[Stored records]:
• • • •
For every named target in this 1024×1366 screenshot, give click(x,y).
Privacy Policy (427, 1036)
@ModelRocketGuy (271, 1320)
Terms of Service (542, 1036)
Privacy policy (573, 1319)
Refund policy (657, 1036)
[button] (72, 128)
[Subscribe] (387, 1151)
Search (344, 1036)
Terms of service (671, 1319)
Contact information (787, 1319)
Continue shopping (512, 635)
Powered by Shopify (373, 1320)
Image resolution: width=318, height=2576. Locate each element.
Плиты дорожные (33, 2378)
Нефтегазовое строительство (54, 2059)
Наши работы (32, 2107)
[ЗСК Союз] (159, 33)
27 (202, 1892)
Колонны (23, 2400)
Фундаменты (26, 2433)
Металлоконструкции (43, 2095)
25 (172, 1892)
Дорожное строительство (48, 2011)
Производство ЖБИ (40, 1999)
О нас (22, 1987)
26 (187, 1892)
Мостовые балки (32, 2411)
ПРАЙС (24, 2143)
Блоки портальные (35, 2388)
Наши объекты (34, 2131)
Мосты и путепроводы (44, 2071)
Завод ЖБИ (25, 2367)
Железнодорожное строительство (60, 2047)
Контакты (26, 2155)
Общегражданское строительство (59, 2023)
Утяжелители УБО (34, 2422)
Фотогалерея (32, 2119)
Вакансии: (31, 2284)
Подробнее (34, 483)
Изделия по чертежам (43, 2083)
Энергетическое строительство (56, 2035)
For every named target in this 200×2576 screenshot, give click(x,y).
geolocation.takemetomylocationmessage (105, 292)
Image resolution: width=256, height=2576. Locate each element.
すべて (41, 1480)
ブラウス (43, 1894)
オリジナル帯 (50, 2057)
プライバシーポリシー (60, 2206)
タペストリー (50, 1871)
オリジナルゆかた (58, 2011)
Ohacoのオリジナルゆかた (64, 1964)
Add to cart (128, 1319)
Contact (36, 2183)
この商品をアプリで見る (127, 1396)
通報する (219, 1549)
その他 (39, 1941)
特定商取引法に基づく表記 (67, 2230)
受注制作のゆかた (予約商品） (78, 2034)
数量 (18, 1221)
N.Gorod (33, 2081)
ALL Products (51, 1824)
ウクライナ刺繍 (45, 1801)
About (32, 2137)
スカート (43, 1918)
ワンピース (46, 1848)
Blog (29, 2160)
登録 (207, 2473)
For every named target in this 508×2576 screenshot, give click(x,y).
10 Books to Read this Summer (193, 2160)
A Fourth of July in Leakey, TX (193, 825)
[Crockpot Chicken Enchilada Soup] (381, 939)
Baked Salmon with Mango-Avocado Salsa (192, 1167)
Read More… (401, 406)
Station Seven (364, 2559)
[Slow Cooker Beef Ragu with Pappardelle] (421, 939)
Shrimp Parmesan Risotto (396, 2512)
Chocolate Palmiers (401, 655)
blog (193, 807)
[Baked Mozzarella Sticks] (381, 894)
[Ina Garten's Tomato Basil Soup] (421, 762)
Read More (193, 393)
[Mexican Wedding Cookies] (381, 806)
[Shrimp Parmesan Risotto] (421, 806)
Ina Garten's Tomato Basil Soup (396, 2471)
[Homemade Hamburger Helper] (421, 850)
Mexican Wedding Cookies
• • • •
[Problem description]:
Report how many lines above contain the string "Basil". Please write the number only.

[Answer to the problem]:
2